[Stored items from a collection]
——————————

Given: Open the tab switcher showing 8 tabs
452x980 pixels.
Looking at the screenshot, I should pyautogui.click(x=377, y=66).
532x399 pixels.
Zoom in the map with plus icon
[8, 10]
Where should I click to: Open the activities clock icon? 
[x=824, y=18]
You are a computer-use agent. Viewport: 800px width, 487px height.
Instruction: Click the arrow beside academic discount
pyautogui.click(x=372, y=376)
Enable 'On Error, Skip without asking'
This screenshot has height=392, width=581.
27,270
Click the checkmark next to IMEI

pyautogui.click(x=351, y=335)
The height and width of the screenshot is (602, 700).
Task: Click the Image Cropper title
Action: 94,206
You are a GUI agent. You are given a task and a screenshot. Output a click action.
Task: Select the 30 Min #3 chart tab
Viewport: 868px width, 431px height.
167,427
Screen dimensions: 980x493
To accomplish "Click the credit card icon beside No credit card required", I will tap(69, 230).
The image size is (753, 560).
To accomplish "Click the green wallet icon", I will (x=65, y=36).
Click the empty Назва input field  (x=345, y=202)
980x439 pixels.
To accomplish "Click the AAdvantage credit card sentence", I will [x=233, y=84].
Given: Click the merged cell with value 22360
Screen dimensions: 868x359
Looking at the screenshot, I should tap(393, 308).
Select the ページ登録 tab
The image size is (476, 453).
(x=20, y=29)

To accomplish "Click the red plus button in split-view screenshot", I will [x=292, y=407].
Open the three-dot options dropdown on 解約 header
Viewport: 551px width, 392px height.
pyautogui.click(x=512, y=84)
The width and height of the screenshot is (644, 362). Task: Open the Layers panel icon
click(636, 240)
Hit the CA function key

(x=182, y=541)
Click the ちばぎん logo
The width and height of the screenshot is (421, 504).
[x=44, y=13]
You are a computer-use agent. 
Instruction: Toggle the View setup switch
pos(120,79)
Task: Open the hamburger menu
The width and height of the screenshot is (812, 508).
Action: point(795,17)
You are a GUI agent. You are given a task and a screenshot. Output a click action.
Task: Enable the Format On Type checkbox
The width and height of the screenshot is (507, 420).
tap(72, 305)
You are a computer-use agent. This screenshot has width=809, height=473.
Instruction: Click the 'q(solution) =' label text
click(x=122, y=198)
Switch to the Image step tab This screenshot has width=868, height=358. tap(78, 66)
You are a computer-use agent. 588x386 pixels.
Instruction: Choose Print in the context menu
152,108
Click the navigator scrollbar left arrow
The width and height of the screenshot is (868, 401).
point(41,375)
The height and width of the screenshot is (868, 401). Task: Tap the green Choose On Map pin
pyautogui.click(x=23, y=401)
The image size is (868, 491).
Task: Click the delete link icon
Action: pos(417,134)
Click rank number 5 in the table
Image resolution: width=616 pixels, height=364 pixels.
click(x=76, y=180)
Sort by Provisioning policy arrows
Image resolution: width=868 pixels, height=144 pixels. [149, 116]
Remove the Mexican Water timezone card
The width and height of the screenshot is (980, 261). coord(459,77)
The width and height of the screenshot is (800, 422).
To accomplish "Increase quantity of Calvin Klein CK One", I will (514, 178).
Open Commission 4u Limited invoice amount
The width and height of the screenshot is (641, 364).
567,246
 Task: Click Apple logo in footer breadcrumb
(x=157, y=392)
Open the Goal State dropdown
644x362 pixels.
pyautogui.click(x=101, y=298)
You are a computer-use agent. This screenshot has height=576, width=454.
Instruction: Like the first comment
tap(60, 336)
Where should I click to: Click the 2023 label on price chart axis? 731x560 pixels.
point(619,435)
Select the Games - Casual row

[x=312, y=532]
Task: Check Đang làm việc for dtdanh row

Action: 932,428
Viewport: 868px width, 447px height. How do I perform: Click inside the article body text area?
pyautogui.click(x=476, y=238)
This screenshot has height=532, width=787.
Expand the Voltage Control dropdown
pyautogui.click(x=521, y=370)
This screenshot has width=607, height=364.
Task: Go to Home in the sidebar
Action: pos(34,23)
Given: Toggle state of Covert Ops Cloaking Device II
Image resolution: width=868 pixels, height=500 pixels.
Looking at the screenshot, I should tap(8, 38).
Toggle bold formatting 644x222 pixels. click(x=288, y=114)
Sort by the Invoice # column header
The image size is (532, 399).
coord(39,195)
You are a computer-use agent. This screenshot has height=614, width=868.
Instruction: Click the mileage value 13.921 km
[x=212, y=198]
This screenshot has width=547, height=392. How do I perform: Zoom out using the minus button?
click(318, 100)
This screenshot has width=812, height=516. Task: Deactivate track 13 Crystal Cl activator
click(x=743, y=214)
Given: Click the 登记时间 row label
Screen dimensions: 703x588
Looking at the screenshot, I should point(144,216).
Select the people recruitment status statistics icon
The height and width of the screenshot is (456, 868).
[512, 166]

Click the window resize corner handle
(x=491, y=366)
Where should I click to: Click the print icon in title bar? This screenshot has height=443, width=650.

——————————

** Task details **
Transcribe each entry exactly.

** Exercise solution **
Given: Open the tab switcher showing 8 tabs
452x980 pixels.
Looking at the screenshot, I should pyautogui.click(x=377, y=66).
532x399 pixels.
Zoom in the map with plus icon
[8, 10]
Where should I click to: Open the activities clock icon? 
[x=824, y=18]
You are a computer-use agent. Viewport: 800px width, 487px height.
Instruction: Click the arrow beside academic discount
pyautogui.click(x=372, y=376)
Enable 'On Error, Skip without asking'
This screenshot has height=392, width=581.
27,270
Click the checkmark next to IMEI

pyautogui.click(x=351, y=335)
The height and width of the screenshot is (602, 700).
Task: Click the Image Cropper title
Action: 94,206
You are a GUI agent. You are given a task and a screenshot. Output a click action.
Task: Select the 30 Min #3 chart tab
Viewport: 868px width, 431px height.
167,427
Screen dimensions: 980x493
To accomplish "Click the credit card icon beside No credit card required", I will tap(69, 230).
The image size is (753, 560).
To accomplish "Click the green wallet icon", I will (x=65, y=36).
Click the empty Назва input field  (x=345, y=202)
980x439 pixels.
To accomplish "Click the AAdvantage credit card sentence", I will [x=233, y=84].
Given: Click the merged cell with value 22360
Screen dimensions: 868x359
Looking at the screenshot, I should tap(393, 308).
Select the ページ登録 tab
The image size is (476, 453).
(x=20, y=29)

To accomplish "Click the red plus button in split-view screenshot", I will [x=292, y=407].
Open the three-dot options dropdown on 解約 header
Viewport: 551px width, 392px height.
pyautogui.click(x=512, y=84)
The width and height of the screenshot is (644, 362). Task: Open the Layers panel icon
click(636, 240)
Hit the CA function key

(x=182, y=541)
Click the ちばぎん logo
The width and height of the screenshot is (421, 504).
[x=44, y=13]
You are a computer-use agent. 
Instruction: Toggle the View setup switch
pos(120,79)
Task: Open the hamburger menu
The width and height of the screenshot is (812, 508).
Action: point(795,17)
You are a GUI agent. You are given a task and a screenshot. Output a click action.
Task: Enable the Format On Type checkbox
The width and height of the screenshot is (507, 420).
tap(72, 305)
You are a computer-use agent. This screenshot has width=809, height=473.
Instruction: Click the 'q(solution) =' label text
click(x=122, y=198)
Switch to the Image step tab This screenshot has width=868, height=358. tap(78, 66)
You are a computer-use agent. 588x386 pixels.
Instruction: Choose Print in the context menu
152,108
Click the navigator scrollbar left arrow
The width and height of the screenshot is (868, 401).
point(41,375)
The height and width of the screenshot is (868, 401). Task: Tap the green Choose On Map pin
pyautogui.click(x=23, y=401)
The image size is (868, 491).
Task: Click the delete link icon
Action: pos(417,134)
Click rank number 5 in the table
Image resolution: width=616 pixels, height=364 pixels.
click(x=76, y=180)
Sort by Provisioning policy arrows
Image resolution: width=868 pixels, height=144 pixels. [149, 116]
Remove the Mexican Water timezone card
The width and height of the screenshot is (980, 261). coord(459,77)
The width and height of the screenshot is (800, 422).
To accomplish "Increase quantity of Calvin Klein CK One", I will (514, 178).
Open Commission 4u Limited invoice amount
The width and height of the screenshot is (641, 364).
567,246
 Task: Click Apple logo in footer breadcrumb
(x=157, y=392)
Open the Goal State dropdown
644x362 pixels.
pyautogui.click(x=101, y=298)
You are a computer-use agent. This screenshot has height=576, width=454.
Instruction: Like the first comment
tap(60, 336)
Where should I click to: Click the 2023 label on price chart axis? 731x560 pixels.
point(619,435)
Select the Games - Casual row

[x=312, y=532]
Task: Check Đang làm việc for dtdanh row

Action: 932,428
Viewport: 868px width, 447px height. How do I perform: Click inside the article body text area?
pyautogui.click(x=476, y=238)
This screenshot has height=532, width=787.
Expand the Voltage Control dropdown
pyautogui.click(x=521, y=370)
This screenshot has width=607, height=364.
Task: Go to Home in the sidebar
Action: pos(34,23)
Given: Toggle state of Covert Ops Cloaking Device II
Image resolution: width=868 pixels, height=500 pixels.
Looking at the screenshot, I should tap(8, 38).
Toggle bold formatting 644x222 pixels. click(x=288, y=114)
Sort by the Invoice # column header
The image size is (532, 399).
coord(39,195)
You are a computer-use agent. This screenshot has height=614, width=868.
Instruction: Click the mileage value 13.921 km
[x=212, y=198]
This screenshot has width=547, height=392. How do I perform: Zoom out using the minus button?
click(318, 100)
This screenshot has width=812, height=516. Task: Deactivate track 13 Crystal Cl activator
click(x=743, y=214)
Given: Click the 登记时间 row label
Screen dimensions: 703x588
Looking at the screenshot, I should point(144,216).
Select the people recruitment status statistics icon
The height and width of the screenshot is (456, 868).
[512, 166]

Click the window resize corner handle
(x=491, y=366)
Where should I click to: Click the print icon in title bar? This screenshot has height=443, width=650.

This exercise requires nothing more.